Supplied records>
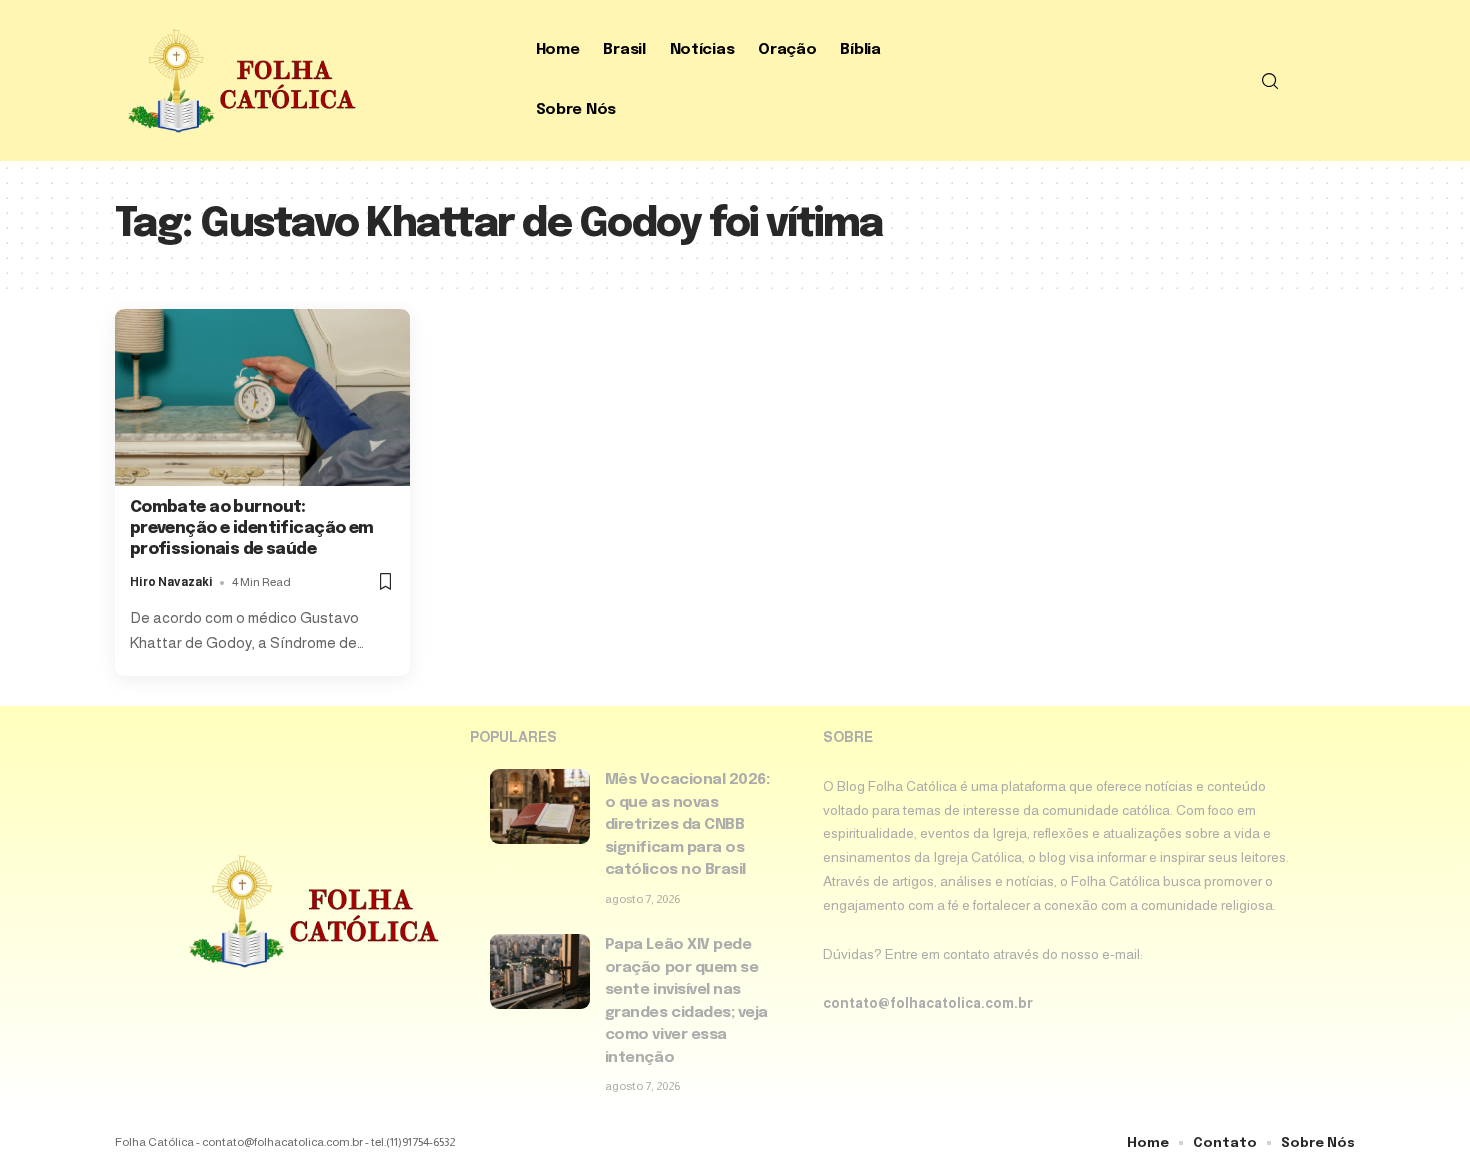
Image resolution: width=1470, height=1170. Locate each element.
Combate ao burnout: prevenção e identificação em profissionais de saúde (252, 528)
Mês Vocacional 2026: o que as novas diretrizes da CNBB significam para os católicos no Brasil (687, 825)
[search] (1270, 81)
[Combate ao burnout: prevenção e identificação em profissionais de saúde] (262, 397)
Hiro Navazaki (171, 582)
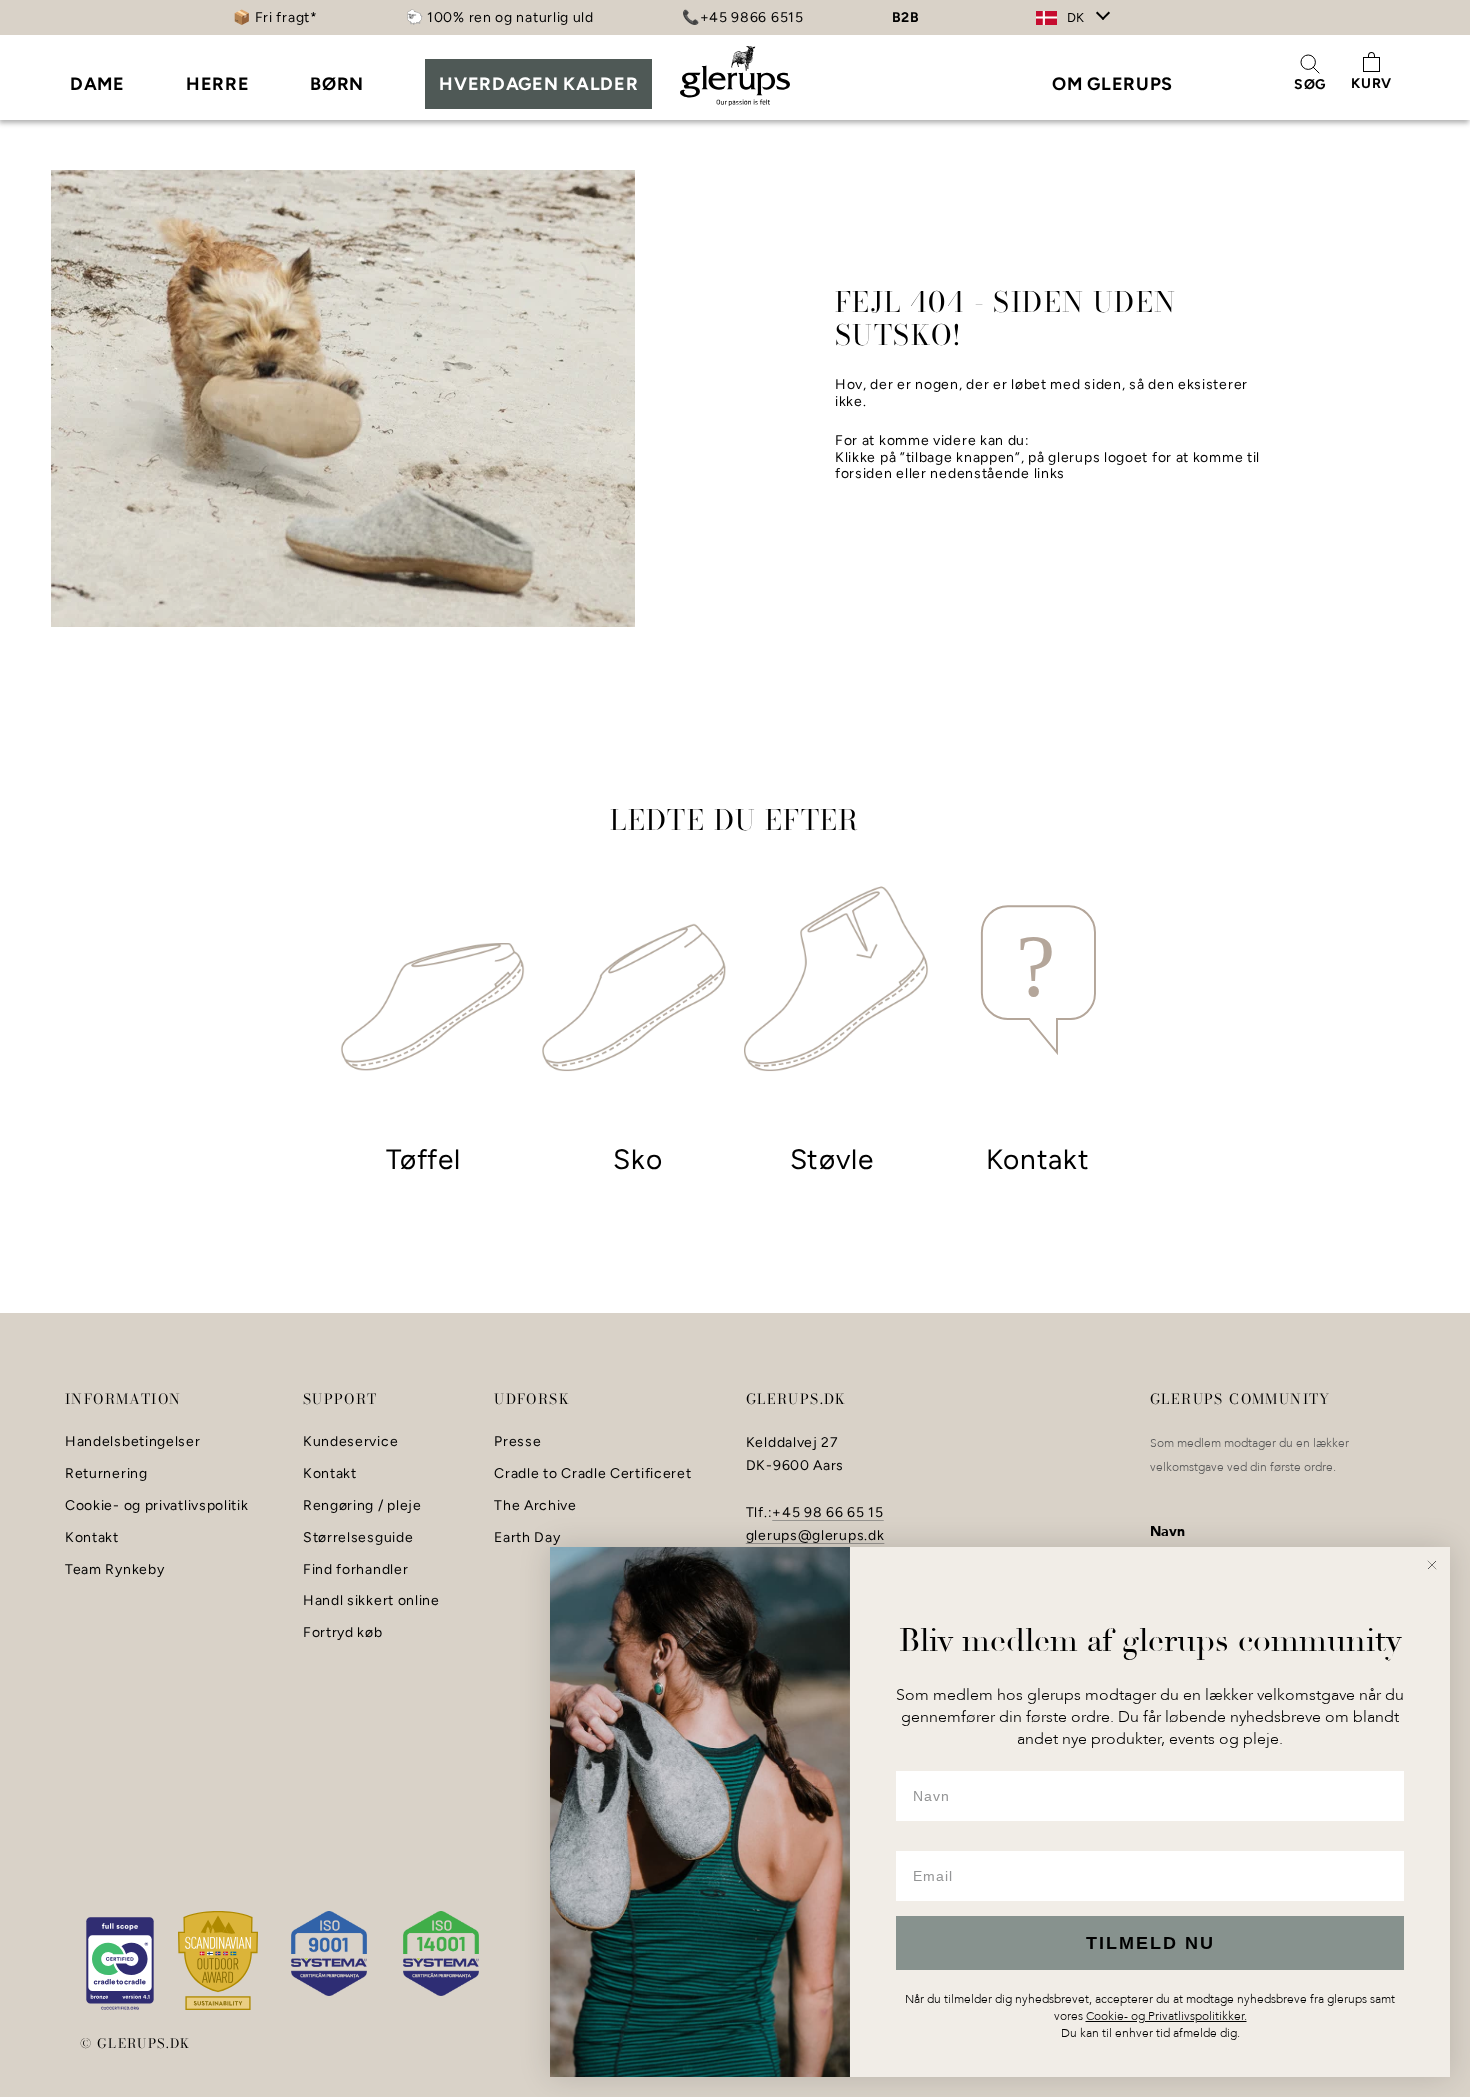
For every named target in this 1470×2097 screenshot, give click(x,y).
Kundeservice (350, 1442)
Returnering (106, 1474)
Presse (517, 1442)
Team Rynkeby (114, 1570)
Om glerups (1112, 84)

Task item>
Using the listing above, print the line containing "Kundeservice (350, 1442)" and every line after it exactly, up to and including the last.

Result of the exercise>
Kundeservice (350, 1442)
Returnering (106, 1474)
Presse (517, 1442)
Team Rynkeby (114, 1570)
Om glerups (1112, 84)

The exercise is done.